WHAT IS EXPECTED =
The answer should consist of all the records, copied exactly.

[[ STORED DATA, beginning ]]

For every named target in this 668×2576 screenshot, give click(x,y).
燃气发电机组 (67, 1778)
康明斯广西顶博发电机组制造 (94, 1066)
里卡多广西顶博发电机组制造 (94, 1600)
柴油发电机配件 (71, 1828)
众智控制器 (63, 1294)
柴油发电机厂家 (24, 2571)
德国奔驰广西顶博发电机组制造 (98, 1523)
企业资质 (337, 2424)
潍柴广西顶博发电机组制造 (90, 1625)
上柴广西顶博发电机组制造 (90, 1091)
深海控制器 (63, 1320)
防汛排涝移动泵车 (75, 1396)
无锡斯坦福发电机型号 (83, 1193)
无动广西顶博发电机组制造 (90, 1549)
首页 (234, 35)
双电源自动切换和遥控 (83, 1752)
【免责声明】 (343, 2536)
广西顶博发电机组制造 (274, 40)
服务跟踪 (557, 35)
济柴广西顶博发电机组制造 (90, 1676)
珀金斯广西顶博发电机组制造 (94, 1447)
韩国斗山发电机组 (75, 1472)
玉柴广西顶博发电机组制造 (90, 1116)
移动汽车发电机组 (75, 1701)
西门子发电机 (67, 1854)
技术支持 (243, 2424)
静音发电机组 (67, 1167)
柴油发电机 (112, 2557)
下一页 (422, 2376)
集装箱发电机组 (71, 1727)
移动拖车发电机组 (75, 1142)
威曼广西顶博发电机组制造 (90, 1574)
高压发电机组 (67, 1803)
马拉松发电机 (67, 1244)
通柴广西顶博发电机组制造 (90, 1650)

[[ STORED DATA, end ]]

SOLUTION FOR THIS EXERCISE =
For every named target in this 668×2576 screenshot, give click(x,y).
燃气发电机组 (67, 1778)
康明斯广西顶博发电机组制造 (94, 1066)
里卡多广西顶博发电机组制造 (94, 1600)
柴油发电机配件 (71, 1828)
众智控制器 (63, 1294)
柴油发电机厂家 (24, 2571)
德国奔驰广西顶博发电机组制造 (98, 1523)
企业资质 (337, 2424)
潍柴广西顶博发电机组制造 (90, 1625)
上柴广西顶博发电机组制造 (90, 1091)
深海控制器 (63, 1320)
防汛排涝移动泵车 (75, 1396)
无锡斯坦福发电机型号 (83, 1193)
无动广西顶博发电机组制造 (90, 1549)
首页 (234, 35)
双电源自动切换和遥控 (83, 1752)
【免责声明】 (343, 2536)
广西顶博发电机组制造 (274, 40)
服务跟踪 (557, 35)
济柴广西顶博发电机组制造 (90, 1676)
珀金斯广西顶博发电机组制造 (94, 1447)
韩国斗山发电机组 (75, 1472)
玉柴广西顶博发电机组制造 (90, 1116)
移动汽车发电机组 (75, 1701)
西门子发电机 (67, 1854)
技术支持 (243, 2424)
静音发电机组 (67, 1167)
柴油发电机 (112, 2557)
下一页 (422, 2376)
集装箱发电机组 (71, 1727)
移动拖车发电机组 (75, 1142)
威曼广西顶博发电机组制造 (90, 1574)
高压发电机组 (67, 1803)
马拉松发电机 (67, 1244)
通柴广西顶博发电机组制造 (90, 1650)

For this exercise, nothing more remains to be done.